(Dataset entries)
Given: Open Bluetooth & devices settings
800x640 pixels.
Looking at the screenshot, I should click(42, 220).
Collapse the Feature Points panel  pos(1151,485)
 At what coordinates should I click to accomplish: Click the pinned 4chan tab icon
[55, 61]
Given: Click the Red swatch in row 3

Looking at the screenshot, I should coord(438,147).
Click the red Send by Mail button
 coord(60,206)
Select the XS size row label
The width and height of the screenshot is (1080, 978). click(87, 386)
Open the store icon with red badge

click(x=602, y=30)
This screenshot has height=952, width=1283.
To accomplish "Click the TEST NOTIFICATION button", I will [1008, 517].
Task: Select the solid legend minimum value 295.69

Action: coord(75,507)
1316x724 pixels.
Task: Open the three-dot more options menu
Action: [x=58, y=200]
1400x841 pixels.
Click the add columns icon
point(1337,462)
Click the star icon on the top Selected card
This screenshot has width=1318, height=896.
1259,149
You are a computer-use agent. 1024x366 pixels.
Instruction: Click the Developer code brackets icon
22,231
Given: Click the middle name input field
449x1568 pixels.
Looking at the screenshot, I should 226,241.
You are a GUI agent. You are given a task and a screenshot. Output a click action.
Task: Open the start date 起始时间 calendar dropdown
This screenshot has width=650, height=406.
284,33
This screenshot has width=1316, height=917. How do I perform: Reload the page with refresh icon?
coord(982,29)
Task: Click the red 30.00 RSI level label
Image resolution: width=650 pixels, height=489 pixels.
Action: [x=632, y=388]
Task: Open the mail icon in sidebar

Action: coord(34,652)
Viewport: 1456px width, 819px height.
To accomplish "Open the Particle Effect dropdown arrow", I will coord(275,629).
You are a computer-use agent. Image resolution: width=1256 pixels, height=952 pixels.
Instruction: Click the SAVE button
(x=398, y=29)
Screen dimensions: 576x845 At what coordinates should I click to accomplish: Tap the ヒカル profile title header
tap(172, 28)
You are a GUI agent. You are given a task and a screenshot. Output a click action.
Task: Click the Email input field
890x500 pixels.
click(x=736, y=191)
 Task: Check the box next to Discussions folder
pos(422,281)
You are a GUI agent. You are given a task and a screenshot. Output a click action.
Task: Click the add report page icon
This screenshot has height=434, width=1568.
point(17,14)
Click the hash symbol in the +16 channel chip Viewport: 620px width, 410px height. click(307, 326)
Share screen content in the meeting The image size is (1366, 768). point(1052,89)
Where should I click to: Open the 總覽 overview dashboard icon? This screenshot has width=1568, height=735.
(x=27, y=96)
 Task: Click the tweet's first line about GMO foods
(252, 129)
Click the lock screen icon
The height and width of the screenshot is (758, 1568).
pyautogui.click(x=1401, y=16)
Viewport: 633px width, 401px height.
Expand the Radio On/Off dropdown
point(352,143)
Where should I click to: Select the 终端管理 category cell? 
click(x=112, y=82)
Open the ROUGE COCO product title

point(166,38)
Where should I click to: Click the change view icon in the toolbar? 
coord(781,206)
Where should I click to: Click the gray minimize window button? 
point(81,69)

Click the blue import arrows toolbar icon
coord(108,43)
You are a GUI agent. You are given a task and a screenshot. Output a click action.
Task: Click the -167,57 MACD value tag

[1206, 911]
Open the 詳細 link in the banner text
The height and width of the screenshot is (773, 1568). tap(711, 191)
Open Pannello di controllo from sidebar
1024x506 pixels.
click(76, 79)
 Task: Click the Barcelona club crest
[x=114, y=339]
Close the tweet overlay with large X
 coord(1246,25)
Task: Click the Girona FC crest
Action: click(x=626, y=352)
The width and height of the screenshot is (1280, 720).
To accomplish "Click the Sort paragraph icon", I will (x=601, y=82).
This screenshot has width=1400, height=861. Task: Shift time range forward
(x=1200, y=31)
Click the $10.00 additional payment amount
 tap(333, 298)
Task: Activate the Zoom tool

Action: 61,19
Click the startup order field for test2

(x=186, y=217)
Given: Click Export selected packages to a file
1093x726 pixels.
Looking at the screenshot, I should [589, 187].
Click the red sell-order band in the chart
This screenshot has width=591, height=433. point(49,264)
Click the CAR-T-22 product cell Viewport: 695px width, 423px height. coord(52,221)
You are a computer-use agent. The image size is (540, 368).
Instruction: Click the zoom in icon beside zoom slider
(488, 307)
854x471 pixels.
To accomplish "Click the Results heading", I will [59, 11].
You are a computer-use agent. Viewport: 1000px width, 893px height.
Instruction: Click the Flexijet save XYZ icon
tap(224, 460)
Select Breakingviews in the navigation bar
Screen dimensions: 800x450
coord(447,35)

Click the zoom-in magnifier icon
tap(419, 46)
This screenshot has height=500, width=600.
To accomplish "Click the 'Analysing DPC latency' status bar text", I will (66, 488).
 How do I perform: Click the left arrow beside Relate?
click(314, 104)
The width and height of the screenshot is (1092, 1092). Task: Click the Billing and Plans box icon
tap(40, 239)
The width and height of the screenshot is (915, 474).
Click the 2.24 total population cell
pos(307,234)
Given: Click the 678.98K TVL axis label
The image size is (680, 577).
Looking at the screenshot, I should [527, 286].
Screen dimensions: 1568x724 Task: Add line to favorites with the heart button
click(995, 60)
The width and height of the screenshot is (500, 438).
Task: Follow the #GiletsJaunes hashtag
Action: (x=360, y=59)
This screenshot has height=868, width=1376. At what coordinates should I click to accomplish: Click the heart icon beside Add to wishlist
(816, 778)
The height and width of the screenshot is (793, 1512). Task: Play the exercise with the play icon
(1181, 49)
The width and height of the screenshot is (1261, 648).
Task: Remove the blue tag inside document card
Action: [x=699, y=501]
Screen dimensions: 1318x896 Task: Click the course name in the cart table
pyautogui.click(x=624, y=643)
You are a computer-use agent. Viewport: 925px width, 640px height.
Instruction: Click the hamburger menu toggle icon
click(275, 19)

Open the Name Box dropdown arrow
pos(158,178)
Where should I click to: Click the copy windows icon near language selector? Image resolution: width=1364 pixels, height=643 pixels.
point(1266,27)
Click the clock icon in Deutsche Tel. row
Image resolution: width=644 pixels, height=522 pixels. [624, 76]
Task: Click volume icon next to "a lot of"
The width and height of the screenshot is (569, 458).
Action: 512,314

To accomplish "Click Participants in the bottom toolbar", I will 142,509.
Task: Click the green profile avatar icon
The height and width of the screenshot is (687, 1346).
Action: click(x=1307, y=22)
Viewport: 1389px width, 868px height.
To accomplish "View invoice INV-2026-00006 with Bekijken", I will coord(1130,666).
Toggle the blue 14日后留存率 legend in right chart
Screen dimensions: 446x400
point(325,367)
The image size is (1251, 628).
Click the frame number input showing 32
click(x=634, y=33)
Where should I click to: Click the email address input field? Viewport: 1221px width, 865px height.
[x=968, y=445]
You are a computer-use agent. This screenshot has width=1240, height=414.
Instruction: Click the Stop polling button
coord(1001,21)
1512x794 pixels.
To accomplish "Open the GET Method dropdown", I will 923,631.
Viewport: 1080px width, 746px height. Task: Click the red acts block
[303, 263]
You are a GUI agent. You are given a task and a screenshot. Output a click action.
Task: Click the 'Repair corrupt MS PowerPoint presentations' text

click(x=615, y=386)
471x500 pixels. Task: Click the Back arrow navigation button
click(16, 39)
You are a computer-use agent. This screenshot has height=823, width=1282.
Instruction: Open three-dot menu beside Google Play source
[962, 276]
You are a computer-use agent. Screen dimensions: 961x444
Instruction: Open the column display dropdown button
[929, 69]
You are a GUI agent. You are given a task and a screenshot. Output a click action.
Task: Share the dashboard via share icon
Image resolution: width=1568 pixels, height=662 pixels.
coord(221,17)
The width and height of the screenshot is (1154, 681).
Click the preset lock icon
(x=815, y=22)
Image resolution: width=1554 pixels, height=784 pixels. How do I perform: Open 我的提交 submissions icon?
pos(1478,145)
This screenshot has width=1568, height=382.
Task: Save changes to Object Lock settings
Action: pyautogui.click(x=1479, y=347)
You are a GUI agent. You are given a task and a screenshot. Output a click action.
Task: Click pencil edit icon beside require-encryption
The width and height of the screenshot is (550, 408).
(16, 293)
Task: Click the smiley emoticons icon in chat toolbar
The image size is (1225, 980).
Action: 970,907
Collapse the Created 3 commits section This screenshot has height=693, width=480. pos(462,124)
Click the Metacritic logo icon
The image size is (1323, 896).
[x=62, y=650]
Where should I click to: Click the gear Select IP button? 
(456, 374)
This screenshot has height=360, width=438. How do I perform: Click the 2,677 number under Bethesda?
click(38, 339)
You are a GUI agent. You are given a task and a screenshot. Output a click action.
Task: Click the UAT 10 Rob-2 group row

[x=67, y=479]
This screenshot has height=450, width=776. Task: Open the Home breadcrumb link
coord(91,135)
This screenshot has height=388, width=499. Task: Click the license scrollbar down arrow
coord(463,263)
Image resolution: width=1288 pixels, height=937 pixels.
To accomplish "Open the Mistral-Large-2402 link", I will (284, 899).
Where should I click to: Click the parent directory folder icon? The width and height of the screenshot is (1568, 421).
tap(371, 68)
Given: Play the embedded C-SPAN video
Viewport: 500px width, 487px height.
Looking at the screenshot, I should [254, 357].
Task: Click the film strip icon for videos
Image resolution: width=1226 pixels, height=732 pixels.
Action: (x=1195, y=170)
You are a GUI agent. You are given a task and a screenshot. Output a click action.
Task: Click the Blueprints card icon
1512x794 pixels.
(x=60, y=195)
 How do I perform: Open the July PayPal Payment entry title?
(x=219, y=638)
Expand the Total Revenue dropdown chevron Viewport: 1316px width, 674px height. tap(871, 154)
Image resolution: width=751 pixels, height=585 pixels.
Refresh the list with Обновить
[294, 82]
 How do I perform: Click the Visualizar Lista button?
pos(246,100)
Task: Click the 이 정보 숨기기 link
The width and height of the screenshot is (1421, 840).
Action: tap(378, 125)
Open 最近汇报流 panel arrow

→ **EXERCISE**: Rewrite the material from the line with "Task: Click the film strip icon for videos" up to and including the line with "(x=219, y=638)", replacing "Blueprints" with "Templates" and keeping everything else identical.

→ **SOLUTION FOR THIS PROBLEM**:
Task: Click the film strip icon for videos
Image resolution: width=1226 pixels, height=732 pixels.
Action: (x=1195, y=170)
You are a GUI agent. You are given a task and a screenshot. Output a click action.
Task: Click the Templates card icon
1512x794 pixels.
(x=60, y=195)
 How do I perform: Open the July PayPal Payment entry title?
(x=219, y=638)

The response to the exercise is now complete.